Copy the rows verbatim, beginning at the line that contains "This screenshot has" and stopping after the line that contains "(x=299, y=49)". Omit the pictures from your copy.

● **INPUT ROWS**:
·····

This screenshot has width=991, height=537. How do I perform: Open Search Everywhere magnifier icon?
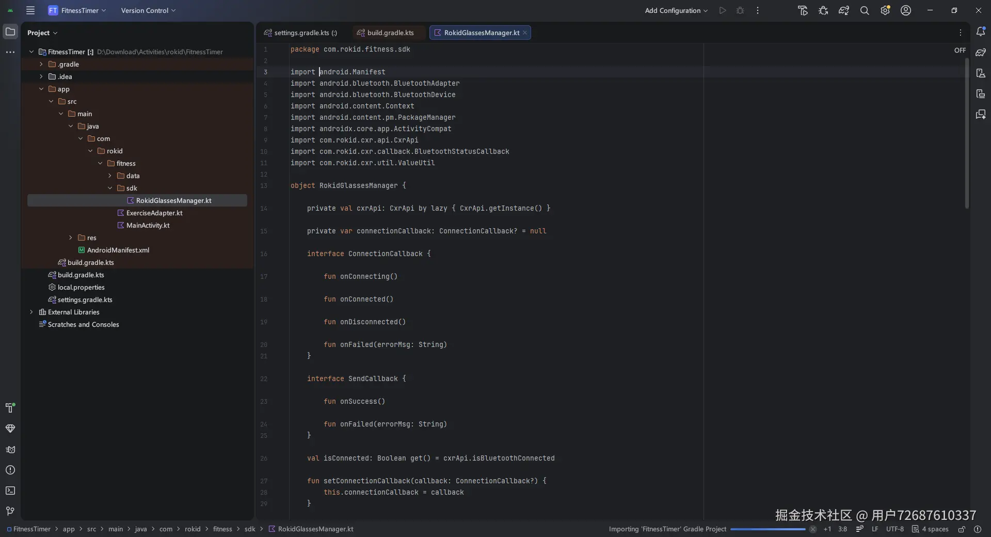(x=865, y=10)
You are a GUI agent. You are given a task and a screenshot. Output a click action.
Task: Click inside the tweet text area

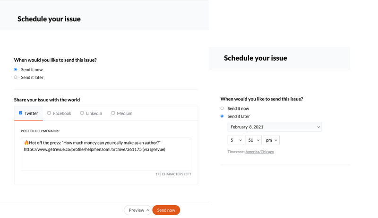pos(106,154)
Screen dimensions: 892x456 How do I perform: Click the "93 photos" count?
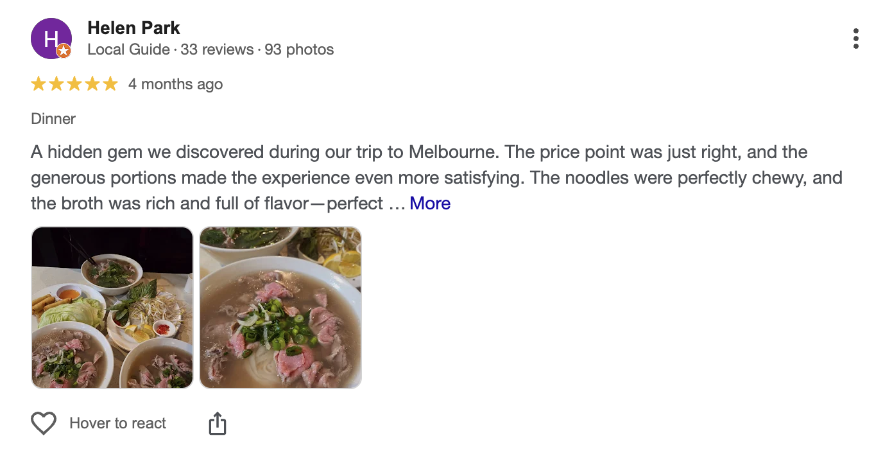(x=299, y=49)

·····

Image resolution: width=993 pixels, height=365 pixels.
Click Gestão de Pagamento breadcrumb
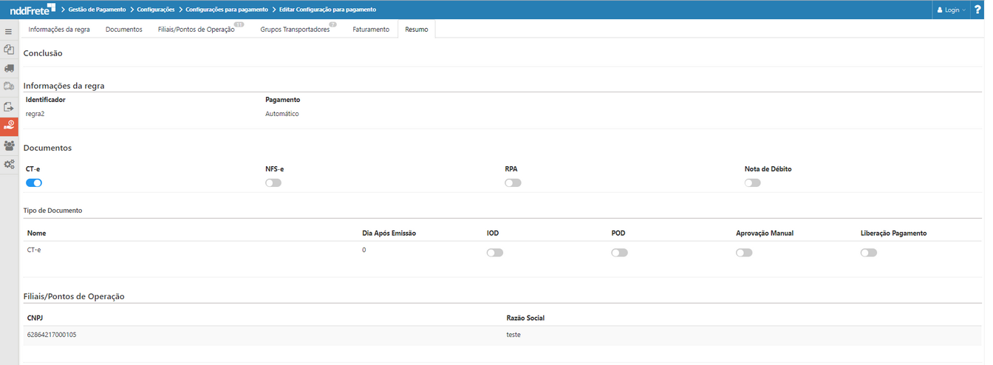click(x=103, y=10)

·····

● **OUTPUT FOR THIS TASK**:
This screenshot has width=991, height=537. How do I perform: Open Search Everywhere magnifier icon?
(x=865, y=10)
You are a GUI agent. You are given a task and a screenshot. Output a click action.
Task: Click inside the tweet text area

pos(106,154)
Screen dimensions: 892x456 How do I perform: Click the "93 photos" count?
(x=299, y=49)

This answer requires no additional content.